[Target pointing data]
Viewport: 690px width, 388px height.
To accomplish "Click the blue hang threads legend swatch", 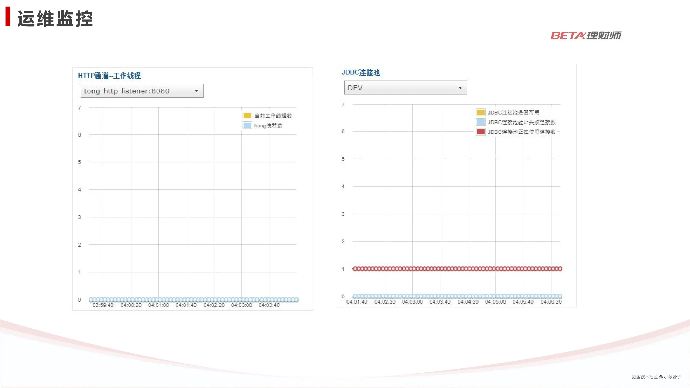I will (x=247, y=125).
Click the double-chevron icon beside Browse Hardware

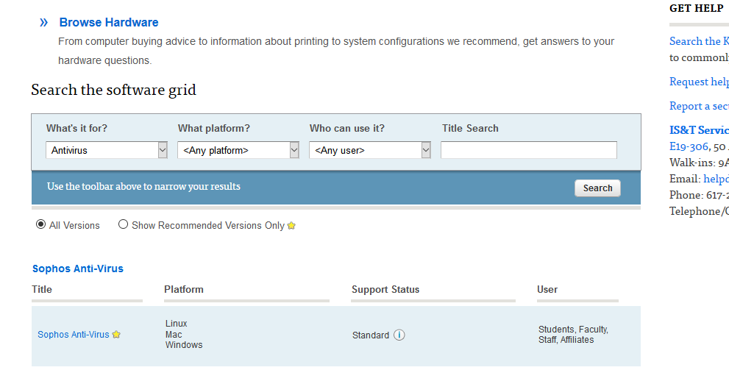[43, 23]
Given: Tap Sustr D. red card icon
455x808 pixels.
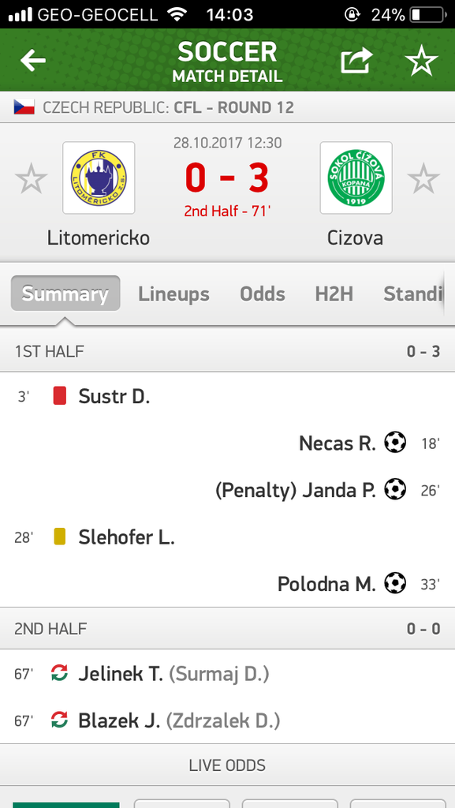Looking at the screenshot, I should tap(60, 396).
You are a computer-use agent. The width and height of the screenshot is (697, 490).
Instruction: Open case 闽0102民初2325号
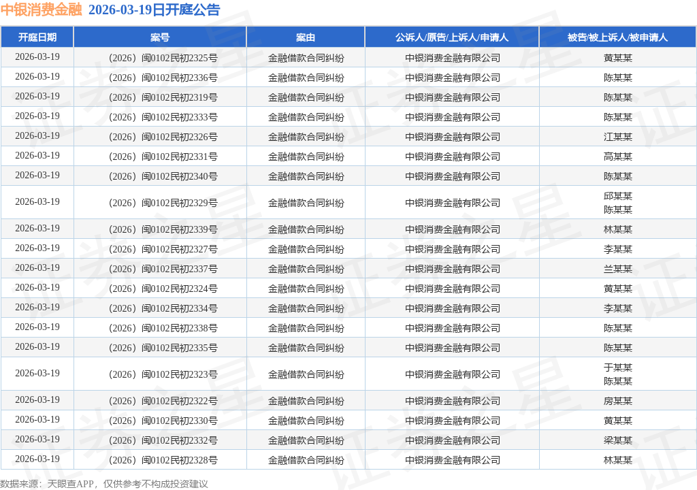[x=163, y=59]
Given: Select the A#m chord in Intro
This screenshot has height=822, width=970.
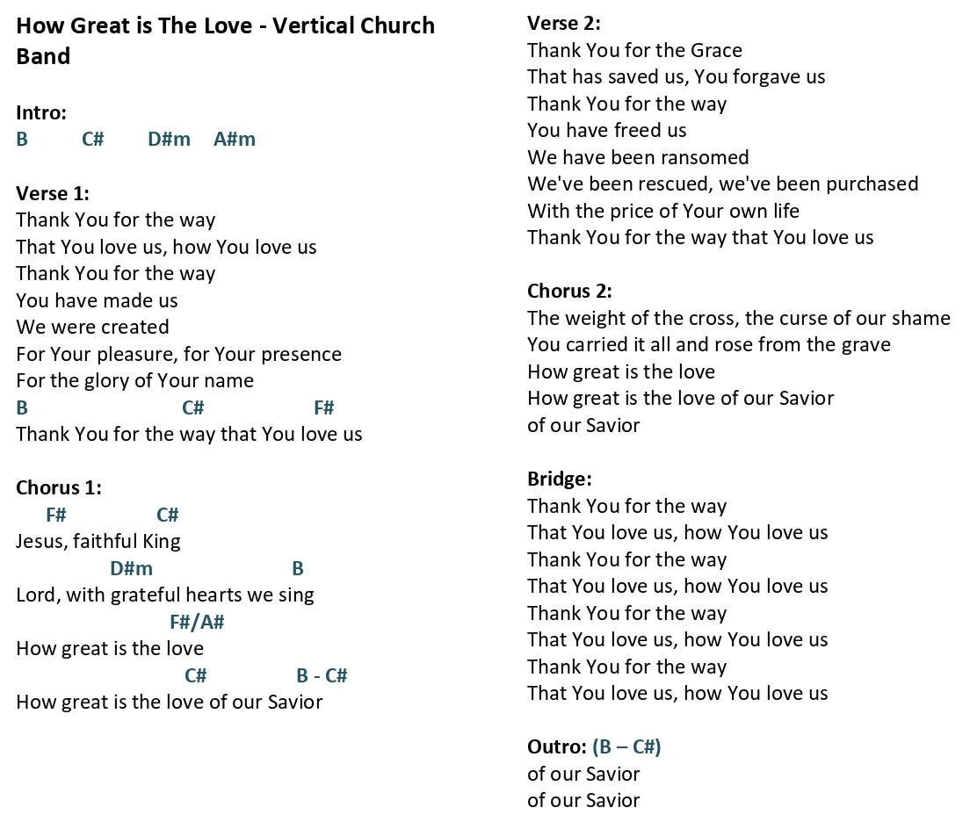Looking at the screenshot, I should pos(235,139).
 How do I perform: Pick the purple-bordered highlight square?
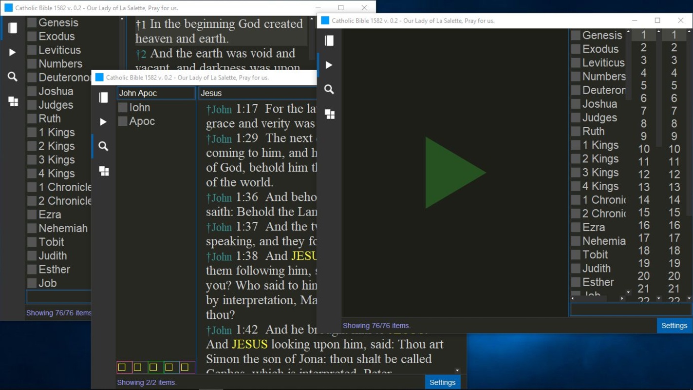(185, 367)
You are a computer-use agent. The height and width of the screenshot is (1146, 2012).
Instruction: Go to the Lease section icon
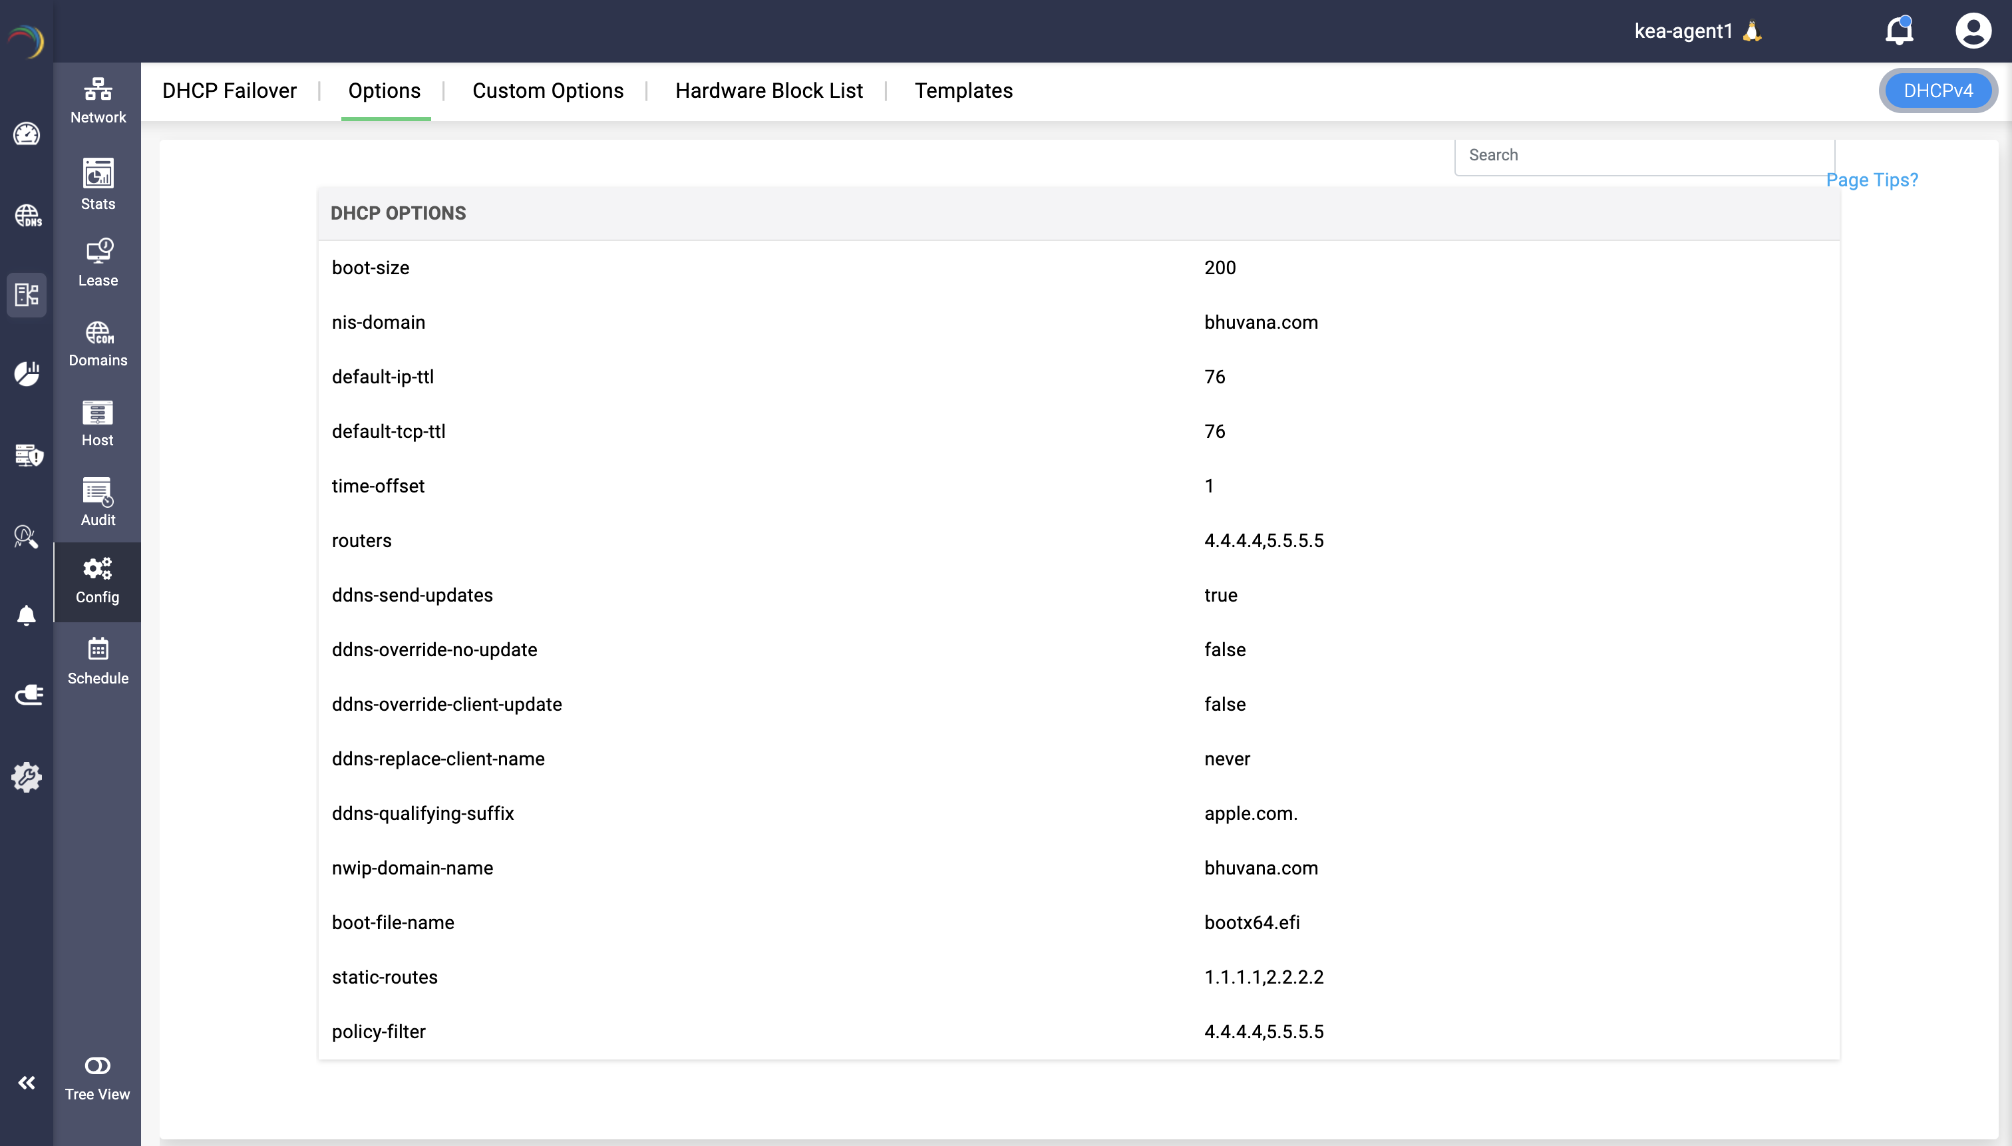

> [Objective]: In the material between the lines holding "Given: Tap Sustr D. red card icon" and "[x=163, y=59]", inclusive, switch "Instruction" to "Task" and reproduce those lines with everything else unchanged. Omit the pictures from your answer.

> [Correct output]:
Given: Tap Sustr D. red card icon
455x808 pixels.
Looking at the screenshot, I should tap(60, 396).
You are a computer-use agent. The width and height of the screenshot is (697, 490).
Task: Open case 闽0102民初2325号
[x=163, y=59]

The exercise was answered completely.